CHEMeDATA Initiative

Main website of the CHEMeDATA umbrella organization

Generation of good data

This page is not specific to chemistry. It addresses the general problem of the generation of “good” archive data.

Goal

Facilitate the generation of structured archived files (.zip) by researchers using an Archive forge.

Example of archive forge.

It will use domain-specific (or journal-specific) template to make it clear what data are mandatory, optional, etc. It will generate linked data for these files, but also about the author, related publication, etc.

Problem

Currently scientists structure their files differently and include no field-specific metadata in the .zip files.

To do

Create a generic web-based front-end tool reading a template to create a field-specific archive.

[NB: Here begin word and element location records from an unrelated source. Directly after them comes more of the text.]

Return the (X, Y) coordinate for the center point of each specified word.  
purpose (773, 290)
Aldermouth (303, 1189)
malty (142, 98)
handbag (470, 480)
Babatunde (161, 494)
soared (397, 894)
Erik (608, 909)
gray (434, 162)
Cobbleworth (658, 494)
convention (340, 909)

Key features: The archive forge would show pre-defined file-drop area and folder-drop, check the format of the files, allow to include comments, reference, and facilitate the generation of links between files (workflow, pairs, etc.). At the bottom of the page a “Generate Archive file” would create the .zip file.

Format conversion

The tool could include file-format converters. This will allow proprietary file format to be the included in archive and still insure the “interoperability” through the presence of an additional file in an “open” format.

Data pre-visualization

Previsualization would faciliate the verification that the files are organized correctly withing the page. (Show the content of the file instead of only its name.)

Data validation

Some data types could be validated (say check NMR chemical shifts, or number of carbon signals). This will add value to the data submission process by providing the user with insurance that his analysis is correct. These may also increase the confidence of re-users of the data if the validation data are stored in the archive.

Direct submission

The tool could allow for the direct deposition to a repository such as Zenodo, Olos, FigShare, etc. or to scientific journal’s manuscript submission systems.